To our knowledge, this represents the second systematic review and meta-analysis examining GLP-1 receptor agonists in PD, following an initial review conducted in 2020 that included only two studies.[18] Our analysis incorporates five studies, though this number remains relatively limited. In addition, publication bias quantification was not performed in this review.
Strengths and limitations
The strengths of this meta-analysis include its comprehensive search methodology and incorporation of recent RCTs, providing a broader perspective on GLP-1 receptor agonist effects in PD compared to previous reviews. However, limitations include the small number of available trials, variability in study designs, treatment protocols, and follow-up periods, all contributing to the observed heterogeneity. The overall certainty of the evidence was classified as low to very low for several outcomes due to risk-of-bias concerns identified through the RoB tool. The absence of long-term safety and efficacy data further constrains definitive conclusions regarding the extended use of these agents in PD.
Future research
Future investigations should endeavor to overcome these limitations through robust, large-scale trials with extended follow-up periods and standardized protocols for GLP-1 receptor agonist administration. Research should investigate the comparative efficacy of different GLP-1 receptor agonists and elucidate their specific neuroprotective mechanisms in PD pathophysiology. Comprehensive assessment of long-term safety profiles and detailed evaluation of effects on disease progression markers and patient-reported quality of life measures are crucial to accurately determine the therapeutic potential of GLP-1 receptor agonists in PD management.
CONCLUSION
This meta-analysis examined the neuroprotective capabilities of GLP-1 receptor agonists in Parkinson’s disease. Although these agents demonstrated trends toward improvement in motor symptomatology and quality of life metrics compared to placebo, the observed differences failed to achieve statistical significance, and the overall quality of evidence was low. The significantly higher incidence of weight loss among patients receiving GLP-1 receptor agonists necessitates careful consideration in clinical application. Despite encouraging preliminary findings, the current evidence remains inconclusive, limited by the small number of available studies, methodological heterogeneity, and insufficient long-term efficacy and safety data. Additional well-designed clinical trials with larger patient populations are essential to definitively establish the therapeutic efficacy and safety profile of GLP-1 receptor agonists in PD, thereby informing their potential integration into neuroprotective treatment strategies.
Ethical approval
Institutional Review Board approval is not required.

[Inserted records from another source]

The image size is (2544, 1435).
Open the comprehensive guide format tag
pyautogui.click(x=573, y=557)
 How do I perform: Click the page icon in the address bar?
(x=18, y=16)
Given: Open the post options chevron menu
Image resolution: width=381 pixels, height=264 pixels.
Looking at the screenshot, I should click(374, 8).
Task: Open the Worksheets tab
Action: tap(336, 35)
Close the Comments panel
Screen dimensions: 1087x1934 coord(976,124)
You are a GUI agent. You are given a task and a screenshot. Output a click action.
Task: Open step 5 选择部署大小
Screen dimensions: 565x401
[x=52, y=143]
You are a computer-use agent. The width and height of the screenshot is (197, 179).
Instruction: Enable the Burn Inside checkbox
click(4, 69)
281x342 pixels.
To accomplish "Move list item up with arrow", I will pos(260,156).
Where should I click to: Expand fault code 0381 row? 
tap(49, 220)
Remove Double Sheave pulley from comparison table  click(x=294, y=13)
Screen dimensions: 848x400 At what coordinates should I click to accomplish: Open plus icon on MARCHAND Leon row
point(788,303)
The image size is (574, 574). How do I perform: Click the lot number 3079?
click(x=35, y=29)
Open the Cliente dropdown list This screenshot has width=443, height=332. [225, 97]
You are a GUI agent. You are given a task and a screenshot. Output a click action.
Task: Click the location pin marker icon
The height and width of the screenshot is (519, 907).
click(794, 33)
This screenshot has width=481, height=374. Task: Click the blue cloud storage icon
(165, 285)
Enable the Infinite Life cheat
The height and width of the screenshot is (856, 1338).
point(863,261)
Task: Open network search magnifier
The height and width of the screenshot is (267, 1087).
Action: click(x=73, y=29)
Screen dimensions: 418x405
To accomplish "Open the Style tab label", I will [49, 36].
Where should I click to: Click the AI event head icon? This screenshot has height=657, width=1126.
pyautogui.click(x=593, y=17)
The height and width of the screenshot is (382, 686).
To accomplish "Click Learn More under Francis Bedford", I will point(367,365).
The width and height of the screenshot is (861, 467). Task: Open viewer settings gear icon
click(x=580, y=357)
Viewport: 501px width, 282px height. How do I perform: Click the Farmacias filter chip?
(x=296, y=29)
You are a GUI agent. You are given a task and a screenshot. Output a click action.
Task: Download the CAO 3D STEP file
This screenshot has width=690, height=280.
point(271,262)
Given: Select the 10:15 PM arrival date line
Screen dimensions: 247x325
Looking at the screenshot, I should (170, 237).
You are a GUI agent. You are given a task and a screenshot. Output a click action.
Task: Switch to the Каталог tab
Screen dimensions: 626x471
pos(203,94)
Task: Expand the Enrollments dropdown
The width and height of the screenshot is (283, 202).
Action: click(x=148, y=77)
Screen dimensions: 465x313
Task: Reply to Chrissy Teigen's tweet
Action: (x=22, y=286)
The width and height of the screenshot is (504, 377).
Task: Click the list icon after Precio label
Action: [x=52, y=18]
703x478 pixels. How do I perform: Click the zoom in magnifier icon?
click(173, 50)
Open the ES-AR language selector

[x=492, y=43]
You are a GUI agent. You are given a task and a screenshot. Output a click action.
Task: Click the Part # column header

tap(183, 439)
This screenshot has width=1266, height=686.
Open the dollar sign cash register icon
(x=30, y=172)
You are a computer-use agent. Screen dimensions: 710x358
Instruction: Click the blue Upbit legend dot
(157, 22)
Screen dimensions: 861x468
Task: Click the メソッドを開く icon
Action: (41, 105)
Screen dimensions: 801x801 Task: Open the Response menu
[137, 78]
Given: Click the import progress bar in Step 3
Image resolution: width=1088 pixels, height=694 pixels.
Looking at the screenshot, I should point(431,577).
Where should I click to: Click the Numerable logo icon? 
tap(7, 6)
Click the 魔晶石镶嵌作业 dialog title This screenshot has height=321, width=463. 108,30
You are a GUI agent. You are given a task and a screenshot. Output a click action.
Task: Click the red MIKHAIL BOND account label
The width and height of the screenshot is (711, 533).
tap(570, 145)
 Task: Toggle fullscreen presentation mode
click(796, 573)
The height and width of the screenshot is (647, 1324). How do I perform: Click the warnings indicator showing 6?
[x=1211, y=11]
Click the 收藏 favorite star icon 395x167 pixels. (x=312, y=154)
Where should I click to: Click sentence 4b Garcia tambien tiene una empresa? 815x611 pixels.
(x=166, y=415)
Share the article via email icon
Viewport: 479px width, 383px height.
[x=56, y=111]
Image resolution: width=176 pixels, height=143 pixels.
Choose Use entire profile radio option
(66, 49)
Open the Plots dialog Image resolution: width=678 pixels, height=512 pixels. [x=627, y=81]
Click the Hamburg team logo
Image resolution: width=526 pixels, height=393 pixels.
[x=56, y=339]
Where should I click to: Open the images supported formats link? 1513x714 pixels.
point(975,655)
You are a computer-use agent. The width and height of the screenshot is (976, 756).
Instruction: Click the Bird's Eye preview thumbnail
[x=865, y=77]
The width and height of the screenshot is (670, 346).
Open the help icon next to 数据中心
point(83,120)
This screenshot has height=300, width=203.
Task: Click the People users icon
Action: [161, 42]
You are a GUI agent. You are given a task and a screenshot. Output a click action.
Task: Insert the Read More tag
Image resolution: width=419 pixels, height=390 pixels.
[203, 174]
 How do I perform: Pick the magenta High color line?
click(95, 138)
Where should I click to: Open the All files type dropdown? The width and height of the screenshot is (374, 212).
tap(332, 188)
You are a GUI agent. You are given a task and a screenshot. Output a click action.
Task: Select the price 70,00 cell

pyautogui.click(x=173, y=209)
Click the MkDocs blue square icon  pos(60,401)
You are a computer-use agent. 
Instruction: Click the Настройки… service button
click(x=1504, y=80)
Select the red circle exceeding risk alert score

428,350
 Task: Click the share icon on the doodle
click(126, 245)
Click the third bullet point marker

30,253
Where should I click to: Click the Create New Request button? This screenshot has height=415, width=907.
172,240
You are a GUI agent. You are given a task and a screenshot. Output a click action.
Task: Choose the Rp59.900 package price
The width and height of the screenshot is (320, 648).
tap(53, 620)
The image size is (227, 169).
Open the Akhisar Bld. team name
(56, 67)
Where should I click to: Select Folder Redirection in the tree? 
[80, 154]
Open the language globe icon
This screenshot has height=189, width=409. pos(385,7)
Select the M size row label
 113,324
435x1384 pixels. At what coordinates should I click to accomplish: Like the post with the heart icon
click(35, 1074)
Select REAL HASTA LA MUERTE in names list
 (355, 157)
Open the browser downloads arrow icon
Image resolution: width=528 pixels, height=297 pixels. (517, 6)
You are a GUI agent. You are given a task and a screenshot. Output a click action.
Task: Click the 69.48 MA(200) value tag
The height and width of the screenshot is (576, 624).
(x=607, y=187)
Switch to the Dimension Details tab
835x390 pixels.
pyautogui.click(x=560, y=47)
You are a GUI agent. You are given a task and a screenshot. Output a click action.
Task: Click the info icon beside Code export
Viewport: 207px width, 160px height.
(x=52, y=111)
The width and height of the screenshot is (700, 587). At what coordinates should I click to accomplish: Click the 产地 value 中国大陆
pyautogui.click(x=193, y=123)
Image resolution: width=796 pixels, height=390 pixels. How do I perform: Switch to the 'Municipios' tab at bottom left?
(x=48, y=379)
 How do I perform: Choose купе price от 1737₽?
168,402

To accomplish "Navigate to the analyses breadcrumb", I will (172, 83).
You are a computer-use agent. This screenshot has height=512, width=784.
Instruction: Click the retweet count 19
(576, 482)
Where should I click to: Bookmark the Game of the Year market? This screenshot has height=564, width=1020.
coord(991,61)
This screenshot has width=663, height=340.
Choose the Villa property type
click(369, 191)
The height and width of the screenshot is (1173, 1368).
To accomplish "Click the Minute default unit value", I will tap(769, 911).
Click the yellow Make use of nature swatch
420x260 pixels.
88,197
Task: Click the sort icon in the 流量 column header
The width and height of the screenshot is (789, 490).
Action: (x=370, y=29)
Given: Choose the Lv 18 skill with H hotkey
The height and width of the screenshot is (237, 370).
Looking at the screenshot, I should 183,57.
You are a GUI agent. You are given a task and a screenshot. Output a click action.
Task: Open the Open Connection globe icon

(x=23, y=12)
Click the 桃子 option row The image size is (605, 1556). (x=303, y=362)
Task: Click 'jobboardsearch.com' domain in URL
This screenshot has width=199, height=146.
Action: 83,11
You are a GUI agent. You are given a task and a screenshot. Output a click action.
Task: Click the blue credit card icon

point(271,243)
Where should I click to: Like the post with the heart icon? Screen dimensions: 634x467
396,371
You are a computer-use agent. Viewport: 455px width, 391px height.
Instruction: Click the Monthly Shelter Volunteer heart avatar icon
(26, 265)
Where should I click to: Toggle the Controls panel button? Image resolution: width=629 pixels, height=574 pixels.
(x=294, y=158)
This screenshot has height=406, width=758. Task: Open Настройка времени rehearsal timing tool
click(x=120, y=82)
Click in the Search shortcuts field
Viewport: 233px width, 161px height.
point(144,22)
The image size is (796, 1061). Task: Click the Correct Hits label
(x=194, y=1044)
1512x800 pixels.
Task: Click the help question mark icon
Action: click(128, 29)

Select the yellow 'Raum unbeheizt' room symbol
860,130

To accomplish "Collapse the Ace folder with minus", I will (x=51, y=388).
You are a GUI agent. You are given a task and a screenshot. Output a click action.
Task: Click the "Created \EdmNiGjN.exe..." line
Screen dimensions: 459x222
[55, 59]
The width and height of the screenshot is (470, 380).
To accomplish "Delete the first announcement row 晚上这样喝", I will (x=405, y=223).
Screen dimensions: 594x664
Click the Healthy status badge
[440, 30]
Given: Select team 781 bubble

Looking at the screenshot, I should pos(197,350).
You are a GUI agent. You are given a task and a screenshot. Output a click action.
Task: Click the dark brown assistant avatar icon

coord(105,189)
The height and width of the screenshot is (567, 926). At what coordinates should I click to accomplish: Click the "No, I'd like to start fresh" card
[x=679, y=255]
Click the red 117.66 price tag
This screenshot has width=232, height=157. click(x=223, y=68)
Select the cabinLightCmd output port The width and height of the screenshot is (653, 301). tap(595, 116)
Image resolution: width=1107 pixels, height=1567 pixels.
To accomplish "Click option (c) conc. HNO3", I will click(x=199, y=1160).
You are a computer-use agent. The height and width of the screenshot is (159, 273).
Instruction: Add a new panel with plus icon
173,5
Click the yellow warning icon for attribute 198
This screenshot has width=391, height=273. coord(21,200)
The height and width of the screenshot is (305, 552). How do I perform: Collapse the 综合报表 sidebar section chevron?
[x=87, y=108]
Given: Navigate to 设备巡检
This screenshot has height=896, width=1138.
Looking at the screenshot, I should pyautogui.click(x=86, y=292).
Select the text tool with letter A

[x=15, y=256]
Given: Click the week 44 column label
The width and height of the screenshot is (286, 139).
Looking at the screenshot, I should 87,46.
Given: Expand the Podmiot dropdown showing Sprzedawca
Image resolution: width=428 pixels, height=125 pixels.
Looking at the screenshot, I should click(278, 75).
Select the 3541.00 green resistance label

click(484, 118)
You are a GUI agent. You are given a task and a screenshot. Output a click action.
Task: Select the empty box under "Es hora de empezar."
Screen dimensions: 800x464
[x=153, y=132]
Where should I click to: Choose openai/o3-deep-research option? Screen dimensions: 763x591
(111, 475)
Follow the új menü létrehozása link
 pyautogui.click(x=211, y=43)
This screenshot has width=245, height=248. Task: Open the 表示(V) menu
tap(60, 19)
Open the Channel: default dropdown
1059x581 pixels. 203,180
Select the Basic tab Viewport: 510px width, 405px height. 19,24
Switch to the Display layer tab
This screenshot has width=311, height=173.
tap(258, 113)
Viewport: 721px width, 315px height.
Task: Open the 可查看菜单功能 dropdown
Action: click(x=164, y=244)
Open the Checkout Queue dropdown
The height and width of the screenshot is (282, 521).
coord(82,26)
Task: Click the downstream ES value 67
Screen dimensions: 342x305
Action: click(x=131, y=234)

Declaration of patient consent
Patient’s consent is not required, as there are no patients in this study.
Conflicts of interest
There are no conflicts of interest.
Use of artificial intelligence (AI)-assisted technology for manuscript preparation
The authors confirm that there was no use of artificial intelligence (AI)-assisted technology for assisting in the writing or editing of the manuscript and no images were manipulated using AI.
Financial support and sponsorship: Nil.